Gogarty also resided for a time in the Sandycove Martello Tower; unlike Mulligan, however, he paid the Tower's yearly rent himself. He had originally inquired after renting the Tower with an eye to sharing it with Joyce, who was in need of a place to live while he worked on Stephen Hero, but the plan for cohabitation fell through after the pair quarrelled in August 1904. Joyce, however, did stay at the Tower for six days in September, together with Gogarty and an Oxford friend who became the inspiration for Haines.

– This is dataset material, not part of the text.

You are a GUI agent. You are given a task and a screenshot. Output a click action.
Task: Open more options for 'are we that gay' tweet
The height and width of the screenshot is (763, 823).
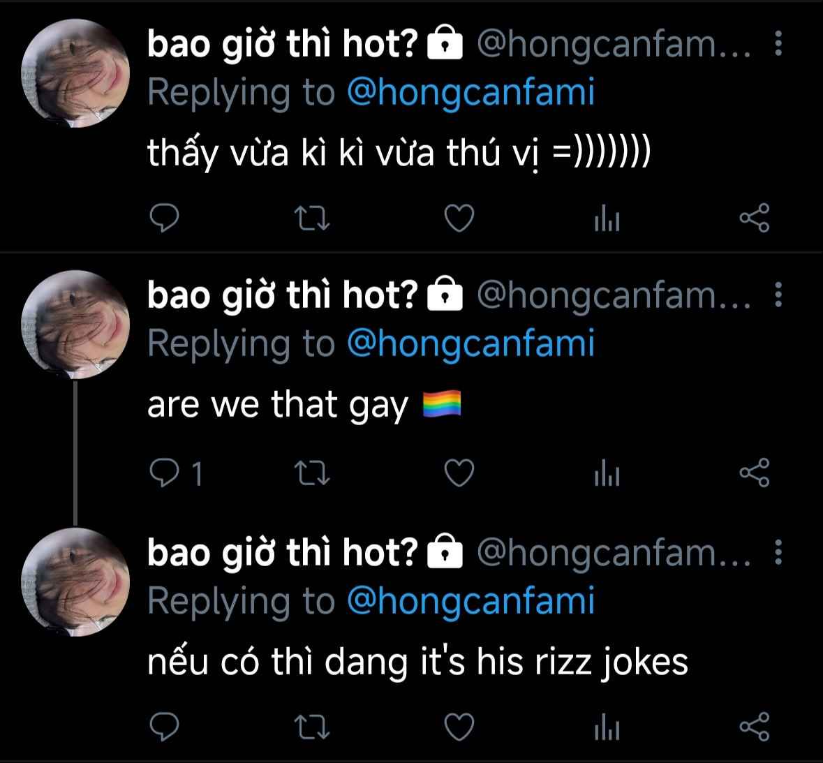(778, 295)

Contemporaries of Joyce and Gogarty, on reading Ulysses, differed over the extent to which Buck Mulligan was a fair and accurate portrayal of Oliver Gogarty. Gogarty himself, though he held largely negative views on Joyce's work, once wrote positively of his role in Ulysses: "When [Joyce] paid me the only kind of compliment he ever paid, and that is to mention a person in his writings, he described me shaving on the top of the tower. In fact, I am the only character in all his works who washes, shaves, and swims." Padraic Colum felt that Buck Mulligan, in addition to being an accurate portrait of Gogarty's distinctive speaking style and mannerisms, was in fact "much more alive than Oliver Gogarty in his later years", while Seán Ó Faoláin disagreed, saying that "Joyce did [Gogarty] an immense and cruel injustice in Ulysses by presenting him to posterity as something approaching the nature of an insensitive lout whose only function in life was to offset the exquisite sensitivity and delicacy of Stephen Dedalus."